Context. For projects I worked on pre-GPT (e.g. freeCodeCamp/freeCodeCamp), I do not even bother using LLMs, because I can debug, find code (context), and understand the global effects substantially better. Lately, for greenfield projects, I have mostly been creating opinionated Product Requirements Documents (PRDs), and having the LLM develop whilst I am blind-folded.

This has meant, in times when I run out of LLM session, I either fumble to make changes to a codebase I am unfamiliar with, and risk making changes I do not know the consequences of in the global context. Or, I move back to a project I can make productive changes to sans LLMs, and wait for a renewed session to continue with the project I actually planned to work on.

What I Plan to Do About This

I have just started trying a different workflow for these greenfield projects I am working on which makes me the navigator, and the agent the driver. This is more work on my side, but puts the capability of retaining responsible oversight for the changes in my purview.

Steps

Outline

Start with a short outline of the project. Nothing more than 3 sentences describing the project, plus example usage or case studies.

This provides the minimal context needed for an LLM to stay on track with changes.

Boilerplate

This is the main setup for success - retaining context of the codebase. Instead of having an agent create files, functions, or config unchecked, YOU create the file(s), declare the function(s), and describe the config. Then, prompt agents to ONLY edit explicit files, functions, and config.

Case Study

Poor Workflow
  1. Open terminal to the project directory
  2. Prompt LLM harness:

Add a /blog page. Blogs should have `title`, `author`, `created_at`, `updated_at`, and `slug` meta. each blog should be sourced from `client/pages/blogs/`. `slug` should be unique, routing to `/blog/`.

  1. Twiddle thumbs
Improved Workflow
  1. Open editor in project directory
  2. touch client/pages/blog.tsx
  3. Create unimplemented blocks
// client/pages/blog.tsx
export function BlogIndexPage() {

}

export function BlogPostPage() {

}
<!-- client/pages/blog/example-blog.md -->
---
title: Example Blog
author: Shaun Hamilton
created_at: ...
updated_at: ...
---

Content++
// client/pages/blog/post.ts
export interface Post {

}

interface Frontmatter {
}

function parseFrontmatter(raw: string): Frontmatter {
}

export const POSTS: Post[] = undefined;

export function getPost(slug: string): Post | undefined {

}
  1. Track global context changes to mention in prompt:
- `client/pages/layout.tsx`

needs `/blog` added to `PUBLIC_PATH_PREFIXES`. Either, prompt with `PUBLIC_PATH_PREFIXES` or `client/pages/layout.tsx` - agents can find the needed changes quite easily with either bit of information.

- `client/pages/router.tsx`

needs a new route defined.

- `server/src/app.rs`

needs `/blog` route defined
  1. Prompt:

Implement the blog feature by completing all unimplemented code blocks across client/pages/blog.tsx and client/pages/blog/post.ts using the context in client/pages/blog/example-blog.md.

Wire up the new /blog routes by modifying the following files:

  • client/pages/layout.tsx
  • client/pages/router.tsx
  • server/src/app.rs

You have full agency to add, modify, or update any CSS as needed to ensure the UI looks polished and complete.

Guard Rails

Either, this can be in the form of a skill on how to add a feature / make a change, or it could be a simple section in context (e.g.

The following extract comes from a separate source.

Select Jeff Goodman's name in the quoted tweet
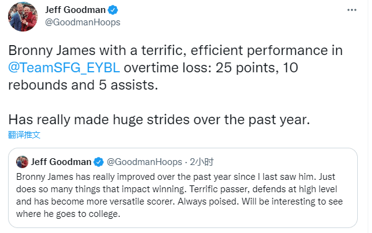 (61, 162)
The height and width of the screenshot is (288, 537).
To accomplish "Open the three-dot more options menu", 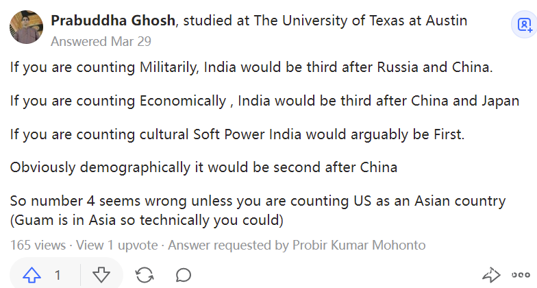I will coord(521,275).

AGENTS.md) that encourages agents to remain within scope.

Something like:

When making changes, only edit the unimplemented bodies of code in the files explicitly mentioned. Freely read other files in the repository for additional context, but do not edit unmentioned files without permission.

Alternative Approaches?

Currently, I am focusing on getting a decent local inline auto-complete model running on my laptop RTX3060, as I think inline auto-complete was a decent enough productivity boost whilst retaining personal context

How have you found success in productive and controlled development using LLMs?

2 Likes

I was trying to ask for more and more detailed planning before implementation, to stay on top of what’s happening

but this sounds much better, I will try it

(and you have stuff to do while on cool down)

Hi @Sky020

Auto-complete can burn through tokens, even for commit messages. I’ve turned it off on all my settings on GitHub. This forces me to carefully think about the changes and additions I’m making.

The agents don’t remember anything, they need to constantly read files. Giving them license to read files is like giving them an open cheque book. Restrict file-reading to a single isolated folder. Whitelist file types.

Have it store past interactions, update a summary of the conversation or project state, and store critical variables in a secure database so the agent doesn’t need to scan files.